EOH is looking for growth opportunities outside of the country.
- EOH says it is well placed to expand into new markets, with sub-Saharan Africa, the UK and the EU as targets.
- The technology group sold non-core assets to free up cash to reduce debt.
- Data analytics, cybersecurity and cloud consulting to new customers are seen as another growth area.
Technology group EOH – which embarked on a recovery strategy following the outbreak of a corruption scandal involving senior executives – plans to expand into new markets as part of its growth strategy.
The company is in the process of engaging investors to define its strategic options and is seeking South African companies with a UK or EU presence for potential growth opportunities. Increasing sales of software development, data analytics, cybersecurity, clean IP products and cloud consulting to new customers are seen as another growth area.
“EOH is at the point where it needs a right-sized capital structure to prepare the business for the resumption of a growth-oriented strategy driven by cross-selling opportunities,” the company said.
The company sees itself as well positioned to expand into new markets and customers through a profitable service offering, focused in sub-Saharan Africa, Egypt and the UK.
Part of its turnaround involved debt reduction, which led it to sell some of its assets. The company’s debt stood at just over R4.5 billion in the 2018 financial year, which it said was the result of an “aggressive acquisition growth phase”.
Debt has been reduced to around R2 billion, with R1.4 billion repaid.
Its high debt levels have been compounded by a “complicated structure” with 272 legal entities and duplicate management, sales structures and real estate leasing inefficiencies. It posted a loss of R1.3 billion in 2020 and turned profitable in the full 2021 financial year.
An amount of R750 million is expected from the disposal of non-core assets.

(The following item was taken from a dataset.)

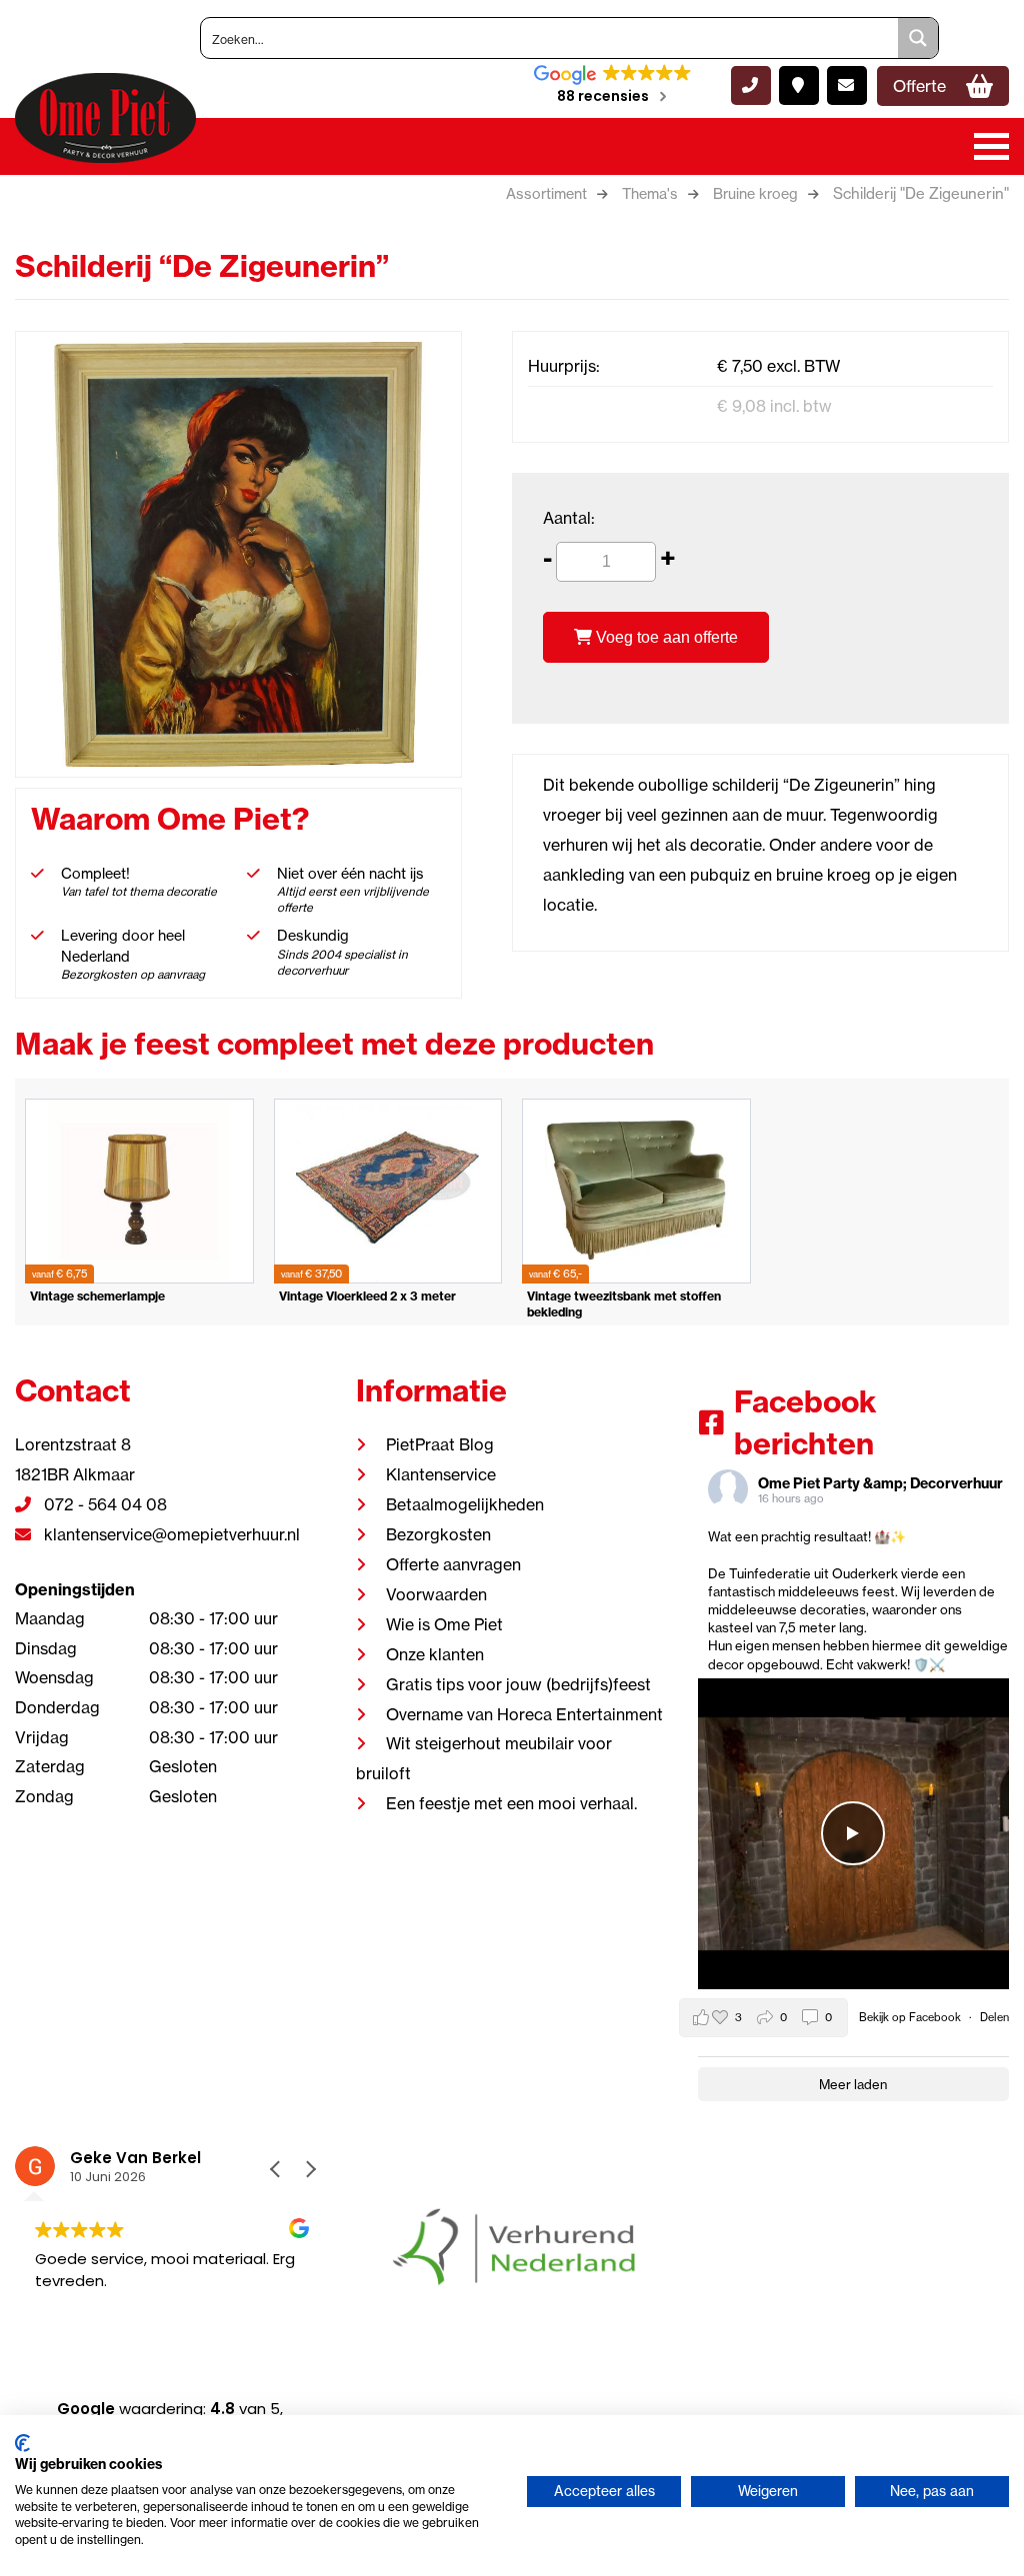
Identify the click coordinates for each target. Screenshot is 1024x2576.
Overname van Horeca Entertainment (524, 1714)
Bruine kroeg (755, 194)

“Resizing the capital structure will allow EOH to pursue a growth strategy, immediately improve earnings and ultimately create shareholder value.”
EOH’s reputation took a hit in 2019 when an ENSafrica investigation uncovered a web of bribery, bribery and overpayment of corporate development providers in a circle involving its senior executives. Most of the questionable transactions involved the firm’s subsidiary, EOH Mthombo, which had major contracts with the public sector.